A user-defined scalar function (UDSF) maps zero, one, or more scalar values to a new scalar value, producing a one-to-one relationship between input rows and output values. Use a UDSF when built-in Flink SQL functions cannot express your custom logic.
For an overview of all user-defined function (UDF) types, see User-defined functions.
How it works
A UDSF extends Apache Flink's ScalarFunction class and implements one or more eval() methods.
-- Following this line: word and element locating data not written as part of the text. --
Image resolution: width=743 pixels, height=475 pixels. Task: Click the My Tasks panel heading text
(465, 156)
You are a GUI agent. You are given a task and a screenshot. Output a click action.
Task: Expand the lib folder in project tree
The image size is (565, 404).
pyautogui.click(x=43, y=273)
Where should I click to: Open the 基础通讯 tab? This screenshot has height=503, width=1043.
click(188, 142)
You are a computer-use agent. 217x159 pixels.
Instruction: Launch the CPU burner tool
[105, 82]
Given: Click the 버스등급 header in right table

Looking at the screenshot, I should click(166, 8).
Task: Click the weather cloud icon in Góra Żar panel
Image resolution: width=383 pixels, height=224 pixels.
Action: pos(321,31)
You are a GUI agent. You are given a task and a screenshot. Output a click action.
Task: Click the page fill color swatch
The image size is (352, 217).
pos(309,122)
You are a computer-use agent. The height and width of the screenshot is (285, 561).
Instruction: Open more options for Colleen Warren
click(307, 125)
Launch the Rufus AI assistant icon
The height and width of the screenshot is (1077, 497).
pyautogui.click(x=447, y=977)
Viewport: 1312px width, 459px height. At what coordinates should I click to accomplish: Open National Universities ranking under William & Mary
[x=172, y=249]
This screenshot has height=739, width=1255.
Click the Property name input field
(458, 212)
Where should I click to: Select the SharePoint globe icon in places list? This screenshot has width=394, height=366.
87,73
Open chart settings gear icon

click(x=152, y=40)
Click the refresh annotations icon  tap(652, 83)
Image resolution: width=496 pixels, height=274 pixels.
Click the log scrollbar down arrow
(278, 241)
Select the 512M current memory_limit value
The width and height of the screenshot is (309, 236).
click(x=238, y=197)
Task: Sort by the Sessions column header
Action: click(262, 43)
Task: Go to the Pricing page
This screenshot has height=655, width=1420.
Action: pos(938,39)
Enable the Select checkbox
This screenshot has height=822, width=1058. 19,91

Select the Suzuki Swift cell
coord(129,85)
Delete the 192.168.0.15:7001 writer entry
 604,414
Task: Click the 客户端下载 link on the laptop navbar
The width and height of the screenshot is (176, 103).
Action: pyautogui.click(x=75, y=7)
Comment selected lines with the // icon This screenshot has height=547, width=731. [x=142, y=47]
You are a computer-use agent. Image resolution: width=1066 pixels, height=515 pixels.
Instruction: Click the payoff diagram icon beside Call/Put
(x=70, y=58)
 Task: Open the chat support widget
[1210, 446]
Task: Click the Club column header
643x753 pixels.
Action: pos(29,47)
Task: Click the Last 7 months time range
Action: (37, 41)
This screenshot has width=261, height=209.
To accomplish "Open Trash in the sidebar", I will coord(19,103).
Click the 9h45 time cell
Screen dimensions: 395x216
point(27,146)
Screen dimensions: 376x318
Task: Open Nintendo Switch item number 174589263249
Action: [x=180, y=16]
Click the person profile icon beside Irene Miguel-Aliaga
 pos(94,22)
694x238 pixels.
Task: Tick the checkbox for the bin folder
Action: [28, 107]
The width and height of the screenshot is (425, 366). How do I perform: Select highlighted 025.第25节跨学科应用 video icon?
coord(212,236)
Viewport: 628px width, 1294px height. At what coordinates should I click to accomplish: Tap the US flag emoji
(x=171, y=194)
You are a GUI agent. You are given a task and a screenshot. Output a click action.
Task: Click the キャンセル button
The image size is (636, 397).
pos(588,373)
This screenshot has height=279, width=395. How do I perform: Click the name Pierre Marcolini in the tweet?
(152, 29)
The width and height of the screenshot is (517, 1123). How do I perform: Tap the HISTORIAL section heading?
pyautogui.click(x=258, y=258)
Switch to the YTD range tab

Flink calls eval() once per input row and uses the return value as the output scalar.
public class SubstringFunction extends ScalarFunction {
public String eval(String s, Integer begin, Integer end) {
return s.substring(begin, end);
}
}
eval() method requirements:
-
Must be declared
public -
Supports method overloading — define multiple
eval()signatures for different input types -
Supports varargs (e.g.,
eval(Integer...)) -
Use boxed primitives (e.g.,
Integerinstead ofint) to handleNULLinputs correctly
Prerequisites
Before you begin, make sure you have:
-
IntelliJ IDEA installed
-
Apache Maven installed
-
Access to a Realtime Compute for Apache Flink workspace
Develop a UDSF
Flink provides UDF examples that pre-configure the development environment. The examples cover UDSFs, user-defined aggregate functions (UDAFs), and user-defined table-valued functions (UDTFs).
-
Download and decompress the ASI_UDX_Demo example to your local machine. After decompression, the
ASI_UDX-mainfolder is created with the following structure:-
pom.xml: The Maven project configuration file. It defines the project's coordinates, dependencies, build rules, and related metadata. -
\ASI_UDX-main\src\main\java\ASI_UDF\ASI_UDF.java: The sample Java implementation of the UDSF.
ASI_UDX_Demo is hosted on a third-party website. You may experience access failures or delays.
-
-
In IntelliJ IDEA, click File > Open and select the
ASI_UDX-mainfolder. -
Open
\ASI_UDX-main\src\main\java\ASI_UDF\ASI_UDF.javaand update theeval()method with your custom logic. The sample implementation extracts characters from thebeginposition to theendposition of each input string:package ASI_UDF; import org.apache.flink.table.functions.ScalarFunction; public class ASI_UDF extends ScalarFunction { public String eval(String s, Integer begin, Integer end) { return s.substring(begin, end); } } -
Open
\ASI_UDX-main\pom.xmland configure the Maven dependencies for your Flink version. The following example shows the main JAR package dependencies for Flink 1.11. If your UDSF does not depend on additional JAR packages, skip this step.<dependencies> <dependency> <groupId>org.apache.flink</groupId> <artifactId>flink-streaming-java_2.12</artifactId> <version>1.11.0</version> <!--<scope>provided</scope>--> </dependency> <dependency> <groupId>org.apache.flink</groupId> <artifactId>flink-table</artifactId> <version>1.11.0</version> <type>pom</type> <!--<scope>provided</scope>--> </dependency> <dependency> <groupId>org.apache.flink</groupId> <artifactId>flink-core</artifactId> <version>1.11.0</version> </dependency> <dependency> <groupId>org.apache.flink</groupId> <artifactId>flink-table-common</artifactId> <version>1.11.0</version> </dependency> </dependencies> -
In the directory that contains the
pom.xmlfile, run the following command to package the project:mvn package -Dcheckstyle.skipAfter the build completes,
ASI_UDX-1.0-SNAPSHOT.jaris created in the\ASI_UDX-main\target\directory.
Register a UDSF
To register the JAR package as a UDSF, see Manage user-defined functions (UDFs).
Use a UDSF
After registration, call the UDSF in a Flink SQL job.
-
Create a Flink SQL job. For guidance, see Job development map. The following sample SQL extracts characters from the second to the fourth position of the string in the
afield ofASI_UDSF_Sourceand writes the results toASI_UDSF_Sink:CREATE TEMPORARY TABLE ASI_UDSF_Source ( a VARCHAR, b INT, c INT ) WITH ( 'connector' = 'datagen' ); CREATE TEMPORARY TABLE ASI_UDSF_Sink ( a VARCHAR ) WITH ( 'connector' = 'blackhole' ); INSERT INTO ASI_UDSF_Sink SELECT ASI_UDSF(a, 2, 4) FROM ASI_UDSF_Source; -
On the Operation Center > Job O&M page, find your job and click Start in the Actions column. After the job starts, the characters from the second to the fourth position of the
afield in each row ofASI_UDSF_Sourceare inserted intoASI_UDSF_Sink.